U.S. considers rolling back transgender recognition
Obama-era protections may be scrapped in favour of narrow definition of gender, memo says
WASHINGTON— The Trump administration is considering narrowly defining gender as a biological, immutable condition determined by genitalia at birth, the most drastic move yet in a governmentwide effort to roll back recognition and protections of transgender people under federal civil rights law.
A series of decisions by the previous Obama administration loosened the legal concept of gender in federal programs, including in education and health care, recognizing gender largely as an individual’s choice and not determined by the sex assigned at birth. The policy prompted fights over bathrooms, dormitories, single-sex programs and other arenas where gender was once seen as a simple concept. Conservatives, especially evangelical Christians, were incensed.
Now the Department of Health and Human Services is spearheading an effort to establish a legal definition of sex under Title IX, the federal civil rights law that bans gender discrimination in education programs that receive government financial assistance, according to a memo obtained by the New York Times.
The department argued in its memo that key government agencies needed to adopt an explicit and uniform definition of gender as determined “on a biological basis that is clear, grounded in science, objective and administrable.”
The agency’s proposed definition would define sex as either male or female, unchangeable and determined by the genitals that a person is born with, according to a draft reviewed by the Times.
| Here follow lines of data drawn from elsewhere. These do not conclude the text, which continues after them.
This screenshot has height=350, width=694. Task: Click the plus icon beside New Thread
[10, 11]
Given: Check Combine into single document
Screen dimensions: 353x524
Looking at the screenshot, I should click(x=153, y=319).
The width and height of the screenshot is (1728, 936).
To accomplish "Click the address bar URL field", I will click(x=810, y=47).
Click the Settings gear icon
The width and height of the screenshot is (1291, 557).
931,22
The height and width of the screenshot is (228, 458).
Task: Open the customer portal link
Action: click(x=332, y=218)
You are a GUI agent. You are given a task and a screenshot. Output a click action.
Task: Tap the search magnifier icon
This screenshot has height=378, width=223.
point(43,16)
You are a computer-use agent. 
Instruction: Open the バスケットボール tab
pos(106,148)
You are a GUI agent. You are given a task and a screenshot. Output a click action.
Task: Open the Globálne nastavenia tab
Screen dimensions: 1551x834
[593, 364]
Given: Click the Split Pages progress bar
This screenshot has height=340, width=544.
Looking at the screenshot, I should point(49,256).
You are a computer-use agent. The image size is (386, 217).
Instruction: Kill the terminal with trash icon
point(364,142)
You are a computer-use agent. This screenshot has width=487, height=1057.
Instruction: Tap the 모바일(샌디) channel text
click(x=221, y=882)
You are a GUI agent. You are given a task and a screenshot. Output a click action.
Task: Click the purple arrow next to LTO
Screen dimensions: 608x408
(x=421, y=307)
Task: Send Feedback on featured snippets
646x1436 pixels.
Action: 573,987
Any dispute about one’s sex would have to be clarified using genetic testing.
“Sex means a person’s status as male or female based on immutable biological traits identifiable by or before birth,” the department proposed in the memo, which was drafted and has been circulating since last spring. “The sex listed on a person’s birth certificate, as origi- nally issued, shall constitute definitive proof of a person’s sex unless rebutted by reliable genetic evidence.”
The new definition would essentially eradicate federal recognition of the estimated 1.4 million Americans who have opted to recognize themselves — surgically or otherwise — as a gender other than the one they were born into.
“This takes a position that what the medical community understands about their patients — what people understand about themselves — is irrelevant because the government disagrees,” said Catherine E. Lhamon, who led the Education Department’s Office for Civil Rights in the Obama administration and helped write transgender guidance that is being undone.
The move would be the most significant of a series of manoeuvres, large and small, to exclude the population from civil rights protections and roll back the Obama administration’s more fluid recognition of gender identity.
The Trump administration has sought to bar transgender people from serving in the military and has legally challenged civil rights protections for the group embedded in the nation’s healthcare law.
Several agencies have withdrawn Obama-era policies that recognized gender identity in schools, prisons and homeless shelters. The administration even tried to remove questions about gender identity from a 2020 census survey and a national survey of elderly citizens.
For the last year, the Department of Health and Human Services has privately argued that the term “sex” was never meant to include gender identity or even homosexuality, and that the lack of clarity allowed the Obama administration to wrongfully extend civil rights protections to people who should not have them.
Roger Severino, director of the Office for Civil Rights at the department, declined to answer detailed questions about the memo or his role in interagency discussions about how to revise the definition of sex under Title IX.
But officials at the Department of Health and Human Services confirmed that the push to limit the definition of sex for the purpose of federal civil rights laws resulted from their own reading of the laws and from a court decision.